─── Given entries ───
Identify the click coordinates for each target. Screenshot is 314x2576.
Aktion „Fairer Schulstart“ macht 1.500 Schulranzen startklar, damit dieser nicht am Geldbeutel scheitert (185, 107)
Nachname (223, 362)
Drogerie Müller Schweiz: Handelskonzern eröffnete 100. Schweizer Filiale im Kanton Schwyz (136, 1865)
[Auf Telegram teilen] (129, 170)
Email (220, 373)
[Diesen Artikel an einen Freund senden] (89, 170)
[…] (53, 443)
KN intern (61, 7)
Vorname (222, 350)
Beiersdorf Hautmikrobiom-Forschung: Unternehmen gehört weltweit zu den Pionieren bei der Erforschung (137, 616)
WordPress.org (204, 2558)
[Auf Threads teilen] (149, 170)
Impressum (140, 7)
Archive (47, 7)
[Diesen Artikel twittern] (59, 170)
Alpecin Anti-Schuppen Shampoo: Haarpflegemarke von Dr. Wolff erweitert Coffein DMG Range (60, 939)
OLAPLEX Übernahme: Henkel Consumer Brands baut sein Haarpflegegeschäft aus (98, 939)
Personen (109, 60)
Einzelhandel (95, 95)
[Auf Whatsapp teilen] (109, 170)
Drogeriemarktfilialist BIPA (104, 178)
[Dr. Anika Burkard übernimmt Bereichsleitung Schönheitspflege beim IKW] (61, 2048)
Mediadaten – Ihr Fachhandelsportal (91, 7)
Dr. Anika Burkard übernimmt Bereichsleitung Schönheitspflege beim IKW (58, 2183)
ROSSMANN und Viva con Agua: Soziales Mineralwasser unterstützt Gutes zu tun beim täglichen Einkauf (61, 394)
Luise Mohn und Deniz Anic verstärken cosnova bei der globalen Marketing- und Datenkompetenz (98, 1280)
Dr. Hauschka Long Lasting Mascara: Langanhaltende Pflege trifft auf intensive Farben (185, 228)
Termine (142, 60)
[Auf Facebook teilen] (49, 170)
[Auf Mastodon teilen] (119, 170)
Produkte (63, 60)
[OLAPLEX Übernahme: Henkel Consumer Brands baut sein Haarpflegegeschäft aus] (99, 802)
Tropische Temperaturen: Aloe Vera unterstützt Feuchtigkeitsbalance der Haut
───
─── Given entries ───
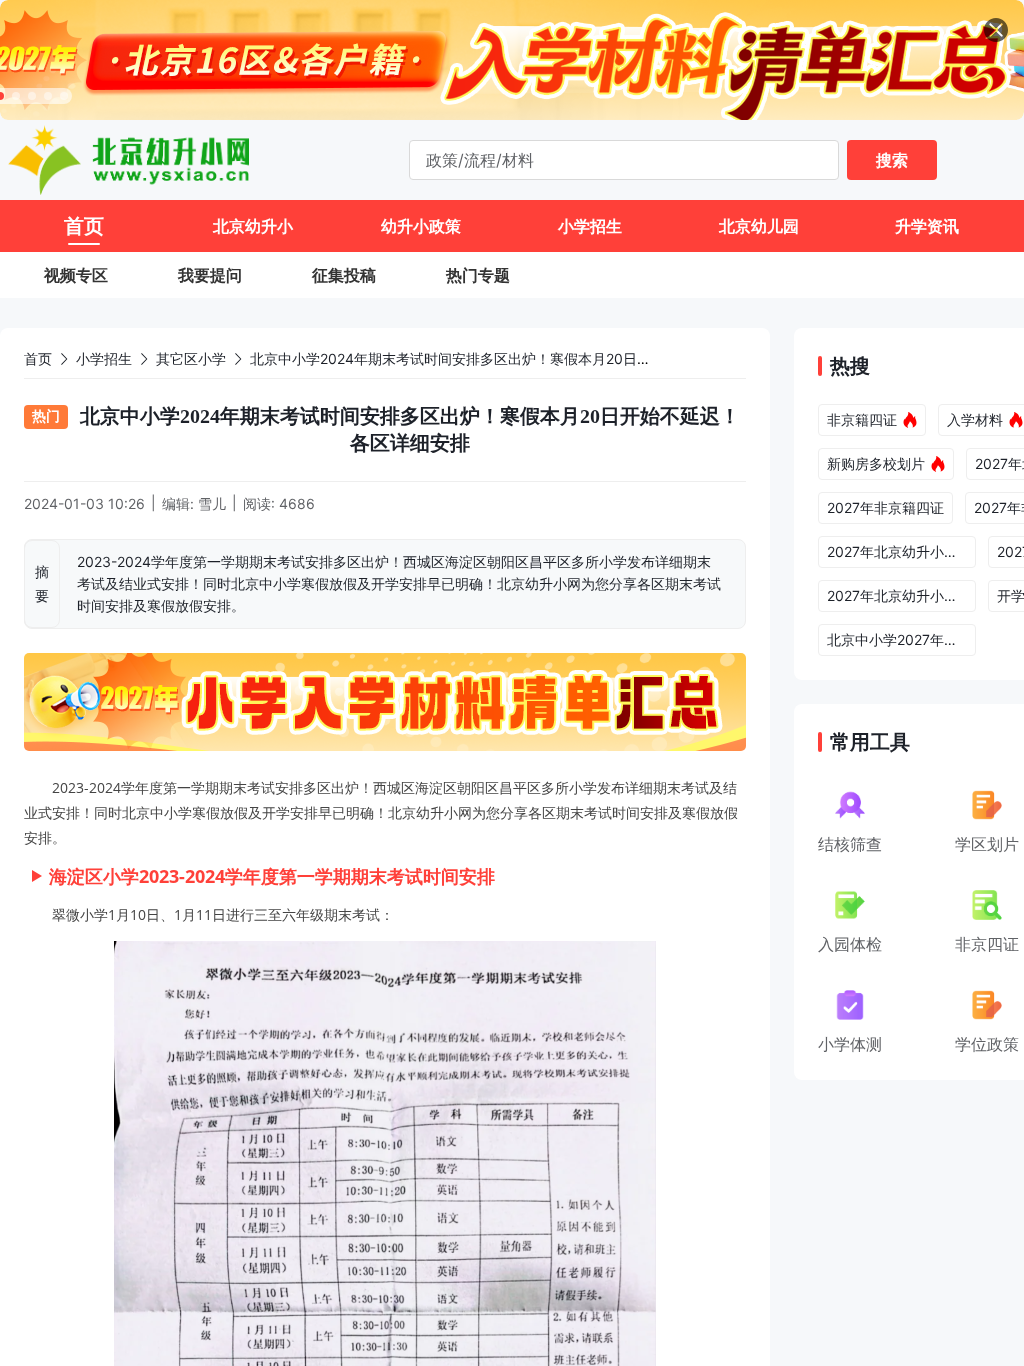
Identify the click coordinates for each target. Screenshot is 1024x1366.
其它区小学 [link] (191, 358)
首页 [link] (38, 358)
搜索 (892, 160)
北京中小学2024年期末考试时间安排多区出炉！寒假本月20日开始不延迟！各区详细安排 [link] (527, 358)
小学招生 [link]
───
### Task objective
From the entries above, copy every line containing the word "Henkel".

### Solution to the exercise
OLAPLEX Übernahme: Henkel Consumer Brands baut sein Haarpflegegeschäft aus (98, 939)
[OLAPLEX Übernahme: Henkel Consumer Brands baut sein Haarpflegegeschäft aus] (99, 802)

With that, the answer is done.